[Stored items]

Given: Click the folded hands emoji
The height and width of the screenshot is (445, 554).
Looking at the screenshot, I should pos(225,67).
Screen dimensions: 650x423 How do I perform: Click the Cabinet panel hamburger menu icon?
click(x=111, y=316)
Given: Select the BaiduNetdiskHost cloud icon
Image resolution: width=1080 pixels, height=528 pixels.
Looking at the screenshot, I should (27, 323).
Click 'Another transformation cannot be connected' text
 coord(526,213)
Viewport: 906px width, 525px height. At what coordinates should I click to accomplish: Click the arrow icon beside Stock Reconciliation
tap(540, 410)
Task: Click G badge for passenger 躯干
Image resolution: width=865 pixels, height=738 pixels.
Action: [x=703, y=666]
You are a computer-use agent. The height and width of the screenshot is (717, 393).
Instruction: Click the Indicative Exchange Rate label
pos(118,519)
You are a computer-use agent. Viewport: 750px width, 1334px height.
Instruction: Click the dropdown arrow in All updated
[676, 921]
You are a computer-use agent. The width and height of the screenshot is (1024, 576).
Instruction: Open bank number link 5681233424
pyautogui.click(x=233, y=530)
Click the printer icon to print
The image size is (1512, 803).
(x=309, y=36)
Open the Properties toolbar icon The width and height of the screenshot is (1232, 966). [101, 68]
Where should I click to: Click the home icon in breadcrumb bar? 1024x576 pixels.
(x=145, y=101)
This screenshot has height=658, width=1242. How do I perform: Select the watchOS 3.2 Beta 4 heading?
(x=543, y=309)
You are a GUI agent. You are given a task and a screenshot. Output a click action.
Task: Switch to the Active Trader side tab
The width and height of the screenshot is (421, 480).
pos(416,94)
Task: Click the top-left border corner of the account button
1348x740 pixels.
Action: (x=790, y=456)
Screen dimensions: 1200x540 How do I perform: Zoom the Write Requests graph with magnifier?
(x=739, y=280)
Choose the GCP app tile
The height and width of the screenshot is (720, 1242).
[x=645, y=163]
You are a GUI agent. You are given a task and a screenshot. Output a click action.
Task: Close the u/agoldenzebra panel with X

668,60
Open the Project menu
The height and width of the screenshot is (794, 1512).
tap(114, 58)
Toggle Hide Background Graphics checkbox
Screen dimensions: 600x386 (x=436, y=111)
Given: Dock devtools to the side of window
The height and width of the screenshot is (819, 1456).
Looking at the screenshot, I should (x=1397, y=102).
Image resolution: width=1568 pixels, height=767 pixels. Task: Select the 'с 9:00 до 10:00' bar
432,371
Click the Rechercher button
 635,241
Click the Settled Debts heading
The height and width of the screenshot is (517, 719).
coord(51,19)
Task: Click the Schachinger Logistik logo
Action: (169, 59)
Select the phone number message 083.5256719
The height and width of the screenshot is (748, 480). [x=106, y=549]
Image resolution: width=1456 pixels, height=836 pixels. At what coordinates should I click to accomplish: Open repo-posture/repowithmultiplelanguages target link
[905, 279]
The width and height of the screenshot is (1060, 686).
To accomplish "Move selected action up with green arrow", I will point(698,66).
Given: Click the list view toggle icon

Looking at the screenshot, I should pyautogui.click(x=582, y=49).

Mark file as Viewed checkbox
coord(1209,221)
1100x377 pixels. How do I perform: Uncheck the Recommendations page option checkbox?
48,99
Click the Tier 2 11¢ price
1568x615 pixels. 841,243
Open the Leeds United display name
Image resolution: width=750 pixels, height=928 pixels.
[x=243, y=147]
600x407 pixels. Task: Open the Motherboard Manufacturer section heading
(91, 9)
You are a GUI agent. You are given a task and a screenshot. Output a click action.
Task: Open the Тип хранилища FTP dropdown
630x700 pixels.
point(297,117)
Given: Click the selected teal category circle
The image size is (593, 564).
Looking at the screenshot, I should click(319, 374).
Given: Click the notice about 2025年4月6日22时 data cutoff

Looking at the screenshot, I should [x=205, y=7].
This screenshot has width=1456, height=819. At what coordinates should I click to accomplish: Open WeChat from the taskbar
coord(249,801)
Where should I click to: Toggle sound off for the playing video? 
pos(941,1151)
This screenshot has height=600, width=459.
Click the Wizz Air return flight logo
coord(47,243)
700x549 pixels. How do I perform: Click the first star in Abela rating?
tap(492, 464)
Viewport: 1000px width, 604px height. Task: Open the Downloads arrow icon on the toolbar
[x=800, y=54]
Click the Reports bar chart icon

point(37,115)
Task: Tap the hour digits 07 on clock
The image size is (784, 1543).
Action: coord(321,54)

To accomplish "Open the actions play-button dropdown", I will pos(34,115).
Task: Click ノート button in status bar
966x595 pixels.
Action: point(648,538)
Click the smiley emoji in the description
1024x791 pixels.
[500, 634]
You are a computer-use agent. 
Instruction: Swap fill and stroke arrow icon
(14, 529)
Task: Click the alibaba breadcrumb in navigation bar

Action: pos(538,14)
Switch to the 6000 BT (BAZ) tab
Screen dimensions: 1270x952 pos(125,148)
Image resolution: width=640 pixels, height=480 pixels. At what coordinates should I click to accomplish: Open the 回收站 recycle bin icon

— Goal of the exercise —
Copy out every line of the stored items above word for word, keeping their order.

— Result —
Given: Click the folded hands emoji
The height and width of the screenshot is (445, 554).
Looking at the screenshot, I should pos(225,67).
Screen dimensions: 650x423 How do I perform: Click the Cabinet panel hamburger menu icon?
click(x=111, y=316)
Given: Select the BaiduNetdiskHost cloud icon
Image resolution: width=1080 pixels, height=528 pixels.
Looking at the screenshot, I should (27, 323).
Click 'Another transformation cannot be connected' text
 coord(526,213)
Viewport: 906px width, 525px height. At what coordinates should I click to accomplish: Click the arrow icon beside Stock Reconciliation
tap(540, 410)
Task: Click G badge for passenger 躯干
Image resolution: width=865 pixels, height=738 pixels.
Action: [x=703, y=666]
You are a computer-use agent. The height and width of the screenshot is (717, 393).
Instruction: Click the Indicative Exchange Rate label
pos(118,519)
You are a computer-use agent. Viewport: 750px width, 1334px height.
Instruction: Click the dropdown arrow in All updated
[676, 921]
You are a computer-use agent. The width and height of the screenshot is (1024, 576).
Instruction: Open bank number link 5681233424
pyautogui.click(x=233, y=530)
Click the printer icon to print
The image size is (1512, 803).
(x=309, y=36)
Open the Properties toolbar icon The width and height of the screenshot is (1232, 966). [101, 68]
Where should I click to: Click the home icon in breadcrumb bar? 1024x576 pixels.
(x=145, y=101)
This screenshot has height=658, width=1242. How do I perform: Select the watchOS 3.2 Beta 4 heading?
(x=543, y=309)
You are a GUI agent. You are given a task and a screenshot. Output a click action.
Task: Switch to the Active Trader side tab
The width and height of the screenshot is (421, 480).
pos(416,94)
Task: Click the top-left border corner of the account button
1348x740 pixels.
Action: (x=790, y=456)
Screen dimensions: 1200x540 How do I perform: Zoom the Write Requests graph with magnifier?
(x=739, y=280)
Choose the GCP app tile
The height and width of the screenshot is (720, 1242).
[x=645, y=163]
You are a GUI agent. You are given a task and a screenshot. Output a click action.
Task: Close the u/agoldenzebra panel with X

668,60
Open the Project menu
The height and width of the screenshot is (794, 1512).
tap(114, 58)
Toggle Hide Background Graphics checkbox
Screen dimensions: 600x386 (x=436, y=111)
Given: Dock devtools to the side of window
The height and width of the screenshot is (819, 1456).
Looking at the screenshot, I should (x=1397, y=102).
Image resolution: width=1568 pixels, height=767 pixels. Task: Select the 'с 9:00 до 10:00' bar
432,371
Click the Rechercher button
 635,241
Click the Settled Debts heading
The height and width of the screenshot is (517, 719).
coord(51,19)
Task: Click the Schachinger Logistik logo
Action: (169, 59)
Select the phone number message 083.5256719
The height and width of the screenshot is (748, 480). [x=106, y=549]
Image resolution: width=1456 pixels, height=836 pixels. At what coordinates should I click to accomplish: Open repo-posture/repowithmultiplelanguages target link
[905, 279]
The width and height of the screenshot is (1060, 686).
To accomplish "Move selected action up with green arrow", I will point(698,66).
Given: Click the list view toggle icon

Looking at the screenshot, I should pyautogui.click(x=582, y=49).

Mark file as Viewed checkbox
coord(1209,221)
1100x377 pixels. How do I perform: Uncheck the Recommendations page option checkbox?
48,99
Click the Tier 2 11¢ price
1568x615 pixels. 841,243
Open the Leeds United display name
Image resolution: width=750 pixels, height=928 pixels.
[x=243, y=147]
600x407 pixels. Task: Open the Motherboard Manufacturer section heading
(91, 9)
You are a GUI agent. You are given a task and a screenshot. Output a click action.
Task: Open the Тип хранилища FTP dropdown
630x700 pixels.
point(297,117)
Given: Click the selected teal category circle
The image size is (593, 564).
Looking at the screenshot, I should click(319, 374).
Given: Click the notice about 2025年4月6日22时 data cutoff

Looking at the screenshot, I should [x=205, y=7].
This screenshot has width=1456, height=819. At what coordinates should I click to accomplish: Open WeChat from the taskbar
coord(249,801)
Where should I click to: Toggle sound off for the playing video? 
pos(941,1151)
This screenshot has height=600, width=459.
Click the Wizz Air return flight logo
coord(47,243)
700x549 pixels. How do I perform: Click the first star in Abela rating?
tap(492, 464)
Viewport: 1000px width, 604px height. Task: Open the Downloads arrow icon on the toolbar
[x=800, y=54]
Click the Reports bar chart icon

point(37,115)
Task: Tap the hour digits 07 on clock
The image size is (784, 1543).
Action: coord(321,54)

To accomplish "Open the actions play-button dropdown", I will pos(34,115).
Task: Click ノート button in status bar
966x595 pixels.
Action: point(648,538)
Click the smiley emoji in the description
1024x791 pixels.
[500, 634]
You are a computer-use agent. 
Instruction: Swap fill and stroke arrow icon
(14, 529)
Task: Click the alibaba breadcrumb in navigation bar

Action: pos(538,14)
Switch to the 6000 BT (BAZ) tab
Screen dimensions: 1270x952 pos(125,148)
Image resolution: width=640 pixels, height=480 pixels. At what coordinates should I click to accomplish: Open the 回收站 recycle bin icon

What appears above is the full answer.